Other examples of this dynamic are trying to help someone financially, only for them to end up in more debt than when they started; Supporting loved ones through addiction who eventually succumb to relapse; Helping someone pay tuition only for them to blow off class. In your own experience, recall someone who just didn’t seem to be as dedicated to “helping themselves” as you were to “helping them” and sense the angry narrative that can sometimes result.

What I now know, that would have been valuable to understand in my younger years through some of the judgment I placed on a seeming apathy or failure to do what I thought was best, is that it is not our job to fix others. Taking it a step further, I now even have the perspective to generously assume, all individuals (myself included) do the best with what we have to work with in any given situation.

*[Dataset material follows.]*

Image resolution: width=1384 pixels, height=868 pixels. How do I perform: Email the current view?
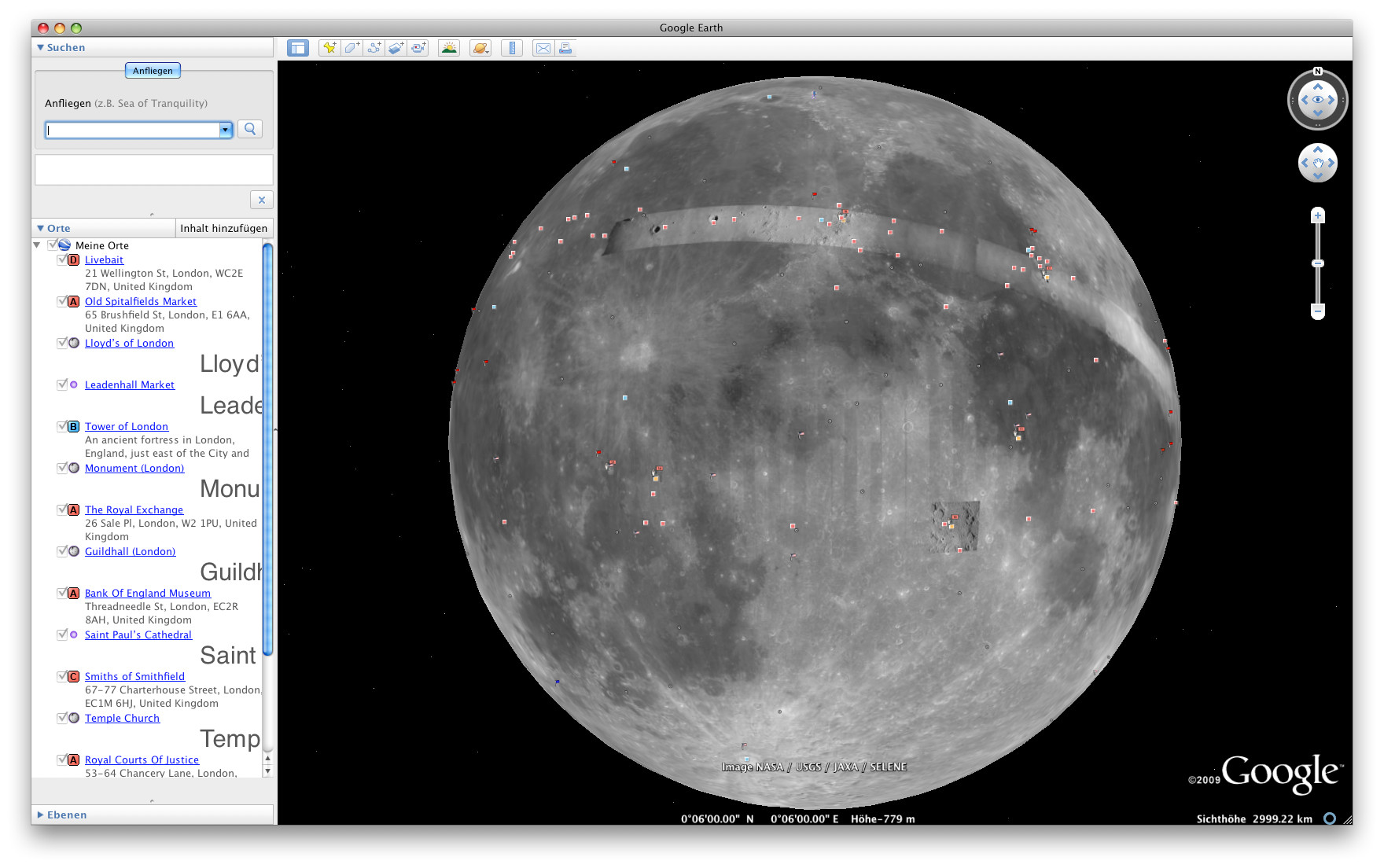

Not only does a generous assumption take us off the hook for trying to control others to show up the way WE think they should, or as WE think WE would, but it allows us to extend compassion in the larger sense of “Not only is my loved one in crisis, but she has no ability to navigate it.” We detach from our perceived roles in “helping” by “fixing” and move toward “I am here with you, and although I may not be able to make it better, I will not judge you for doing what you know to do.”

Returning to the tantrum example, instead of feeling helpless, defeated and victimized when Zach and I would scuffle, if I’d made this generous assumption “Zach is doing what he knows how to do…” not only might I have opened to the reality that without words and the ability to articulate emotions of his own fear, anger, sadness and frustration, he only had the option of acting it out in physical aggression. I would have also let myself off the hook via acceptance, and brought loving kindness to those moments, instead of exacerbating them by bringing my judgment, anger and feelings of helplessness.

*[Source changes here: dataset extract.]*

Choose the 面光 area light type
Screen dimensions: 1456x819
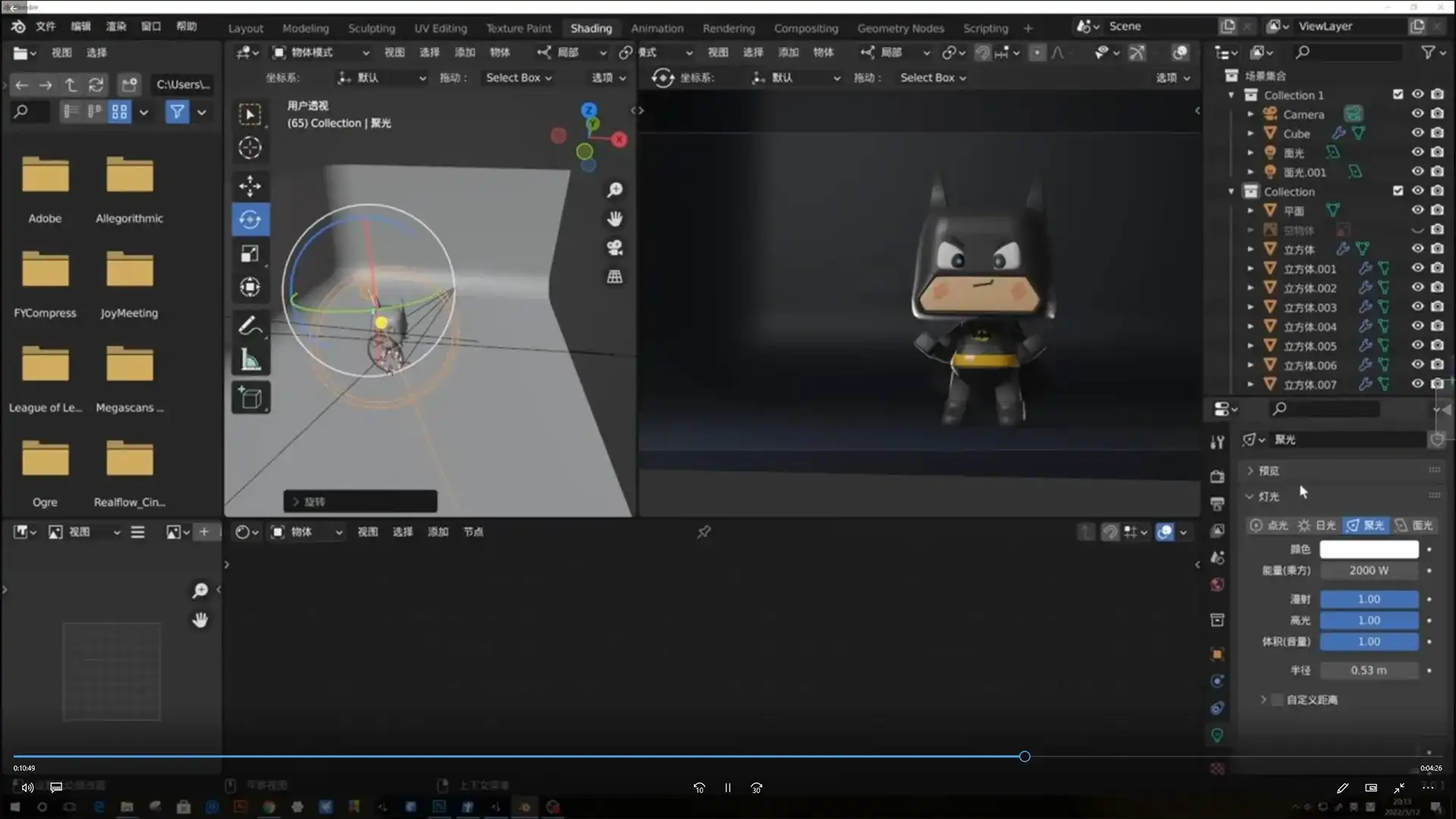tap(1414, 526)
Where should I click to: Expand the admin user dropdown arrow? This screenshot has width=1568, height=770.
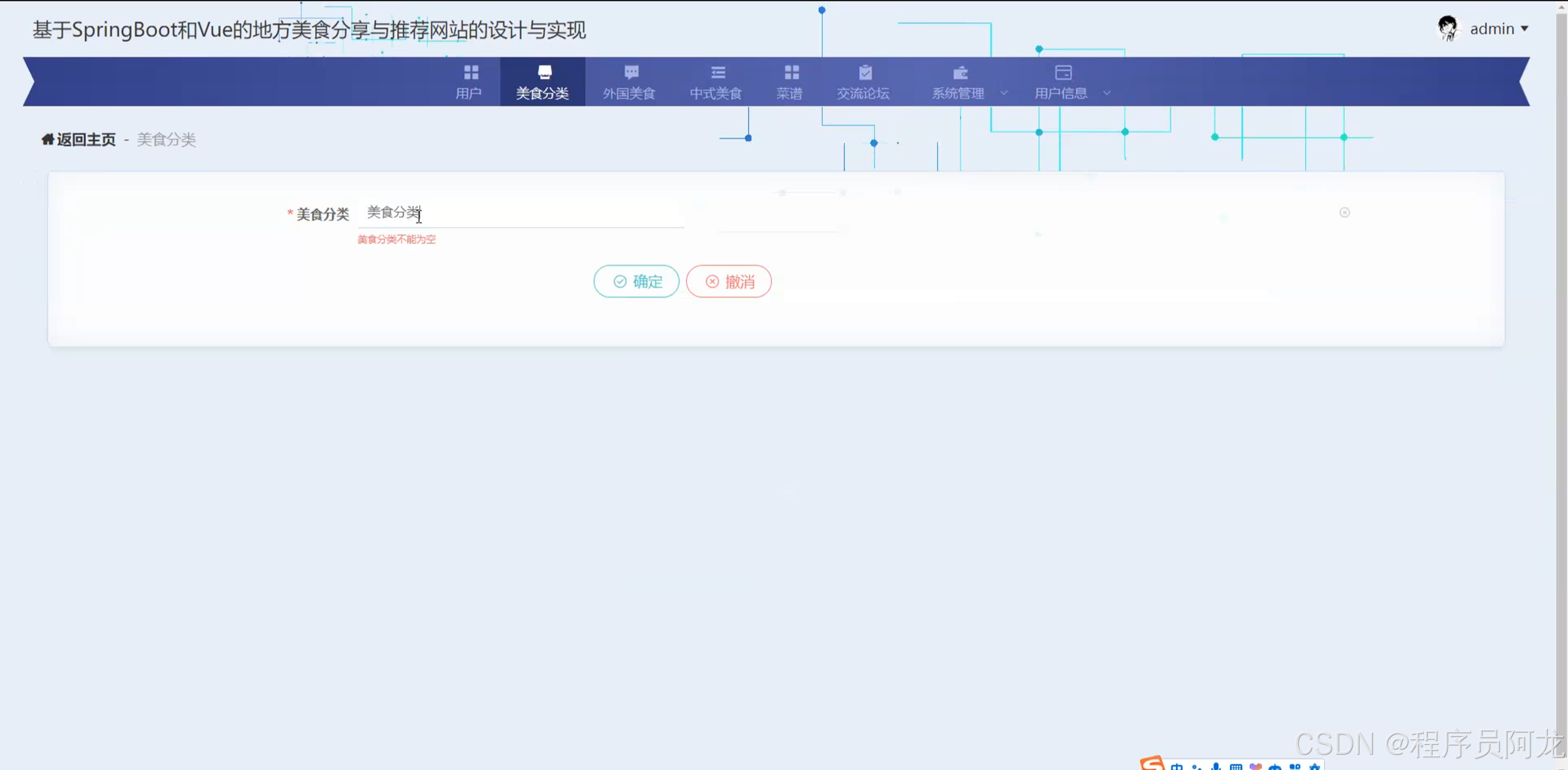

Now when I notice Zach is ramping up toward a potential meltdown, I quickly move to curiosity instead of reaction: “What is in our environment that is making him uncomfortable? What intervention can happen to avoid a full blow out? What am I missing?” These questions are an alternative to the former narrative of “Here we go again, we can’t go anywhere, I am a victim…”

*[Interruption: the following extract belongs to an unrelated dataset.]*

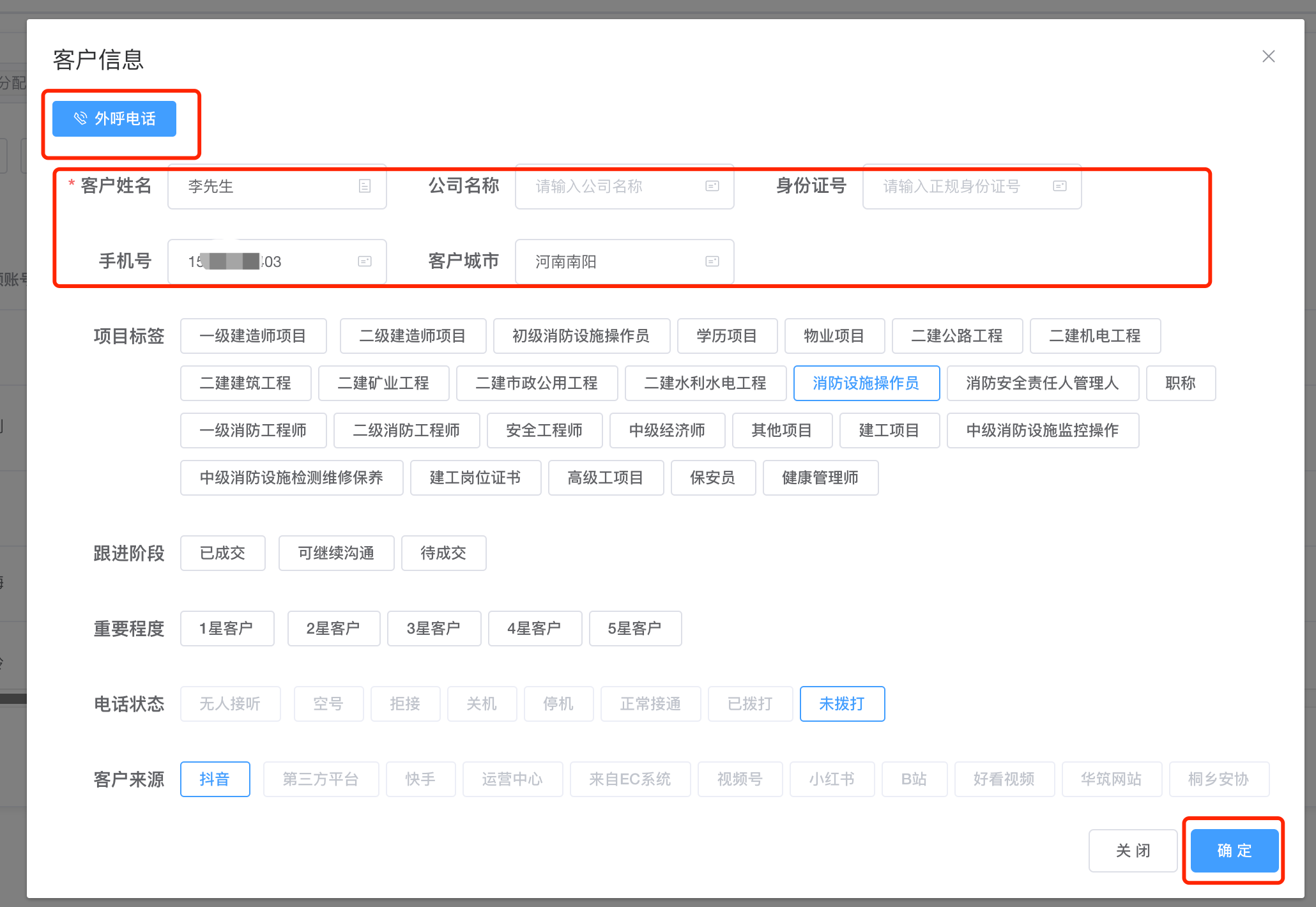
Task: Click the 关闭 button
Action: (x=1133, y=851)
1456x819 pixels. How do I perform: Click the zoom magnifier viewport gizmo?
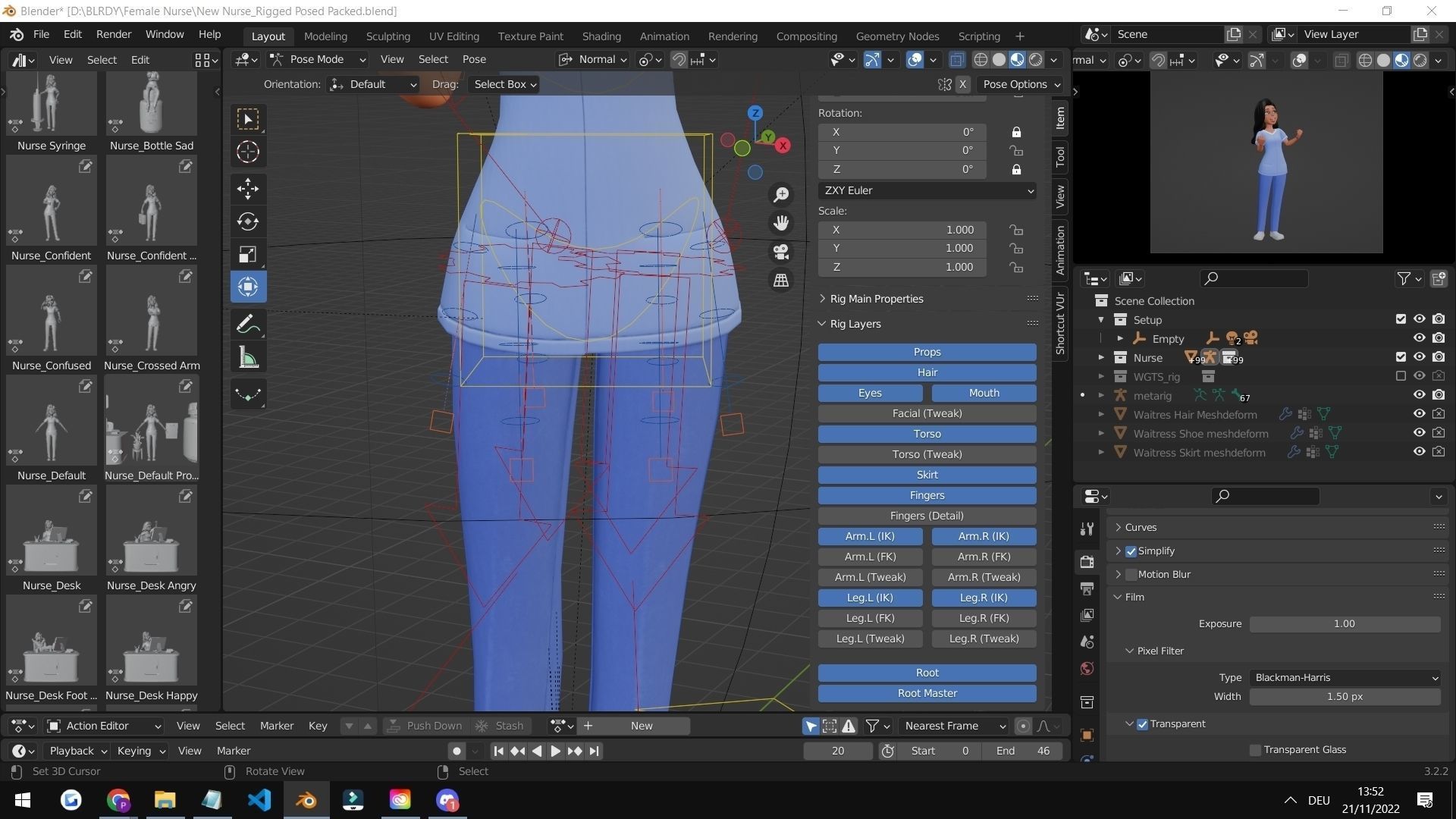click(x=780, y=195)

Yes, this can be exhausting. But no less so than trying to exercise control something over which, I have none. Then blaming the person who I am trying to “help” in the first place by scorning their inability to generate the response I deem appropriate.

Assuming everyone is doing their best also obviates the experience of “They can do more, they are withholding ‘better’ choices intentionally.” Again, this de-personalizes the situation and makes room for compassion, presence and love. I now realize Zach wasn’t hitting a stranger to make a “bad” choice and put us all in danger. He was communicating with the only language he had at the time.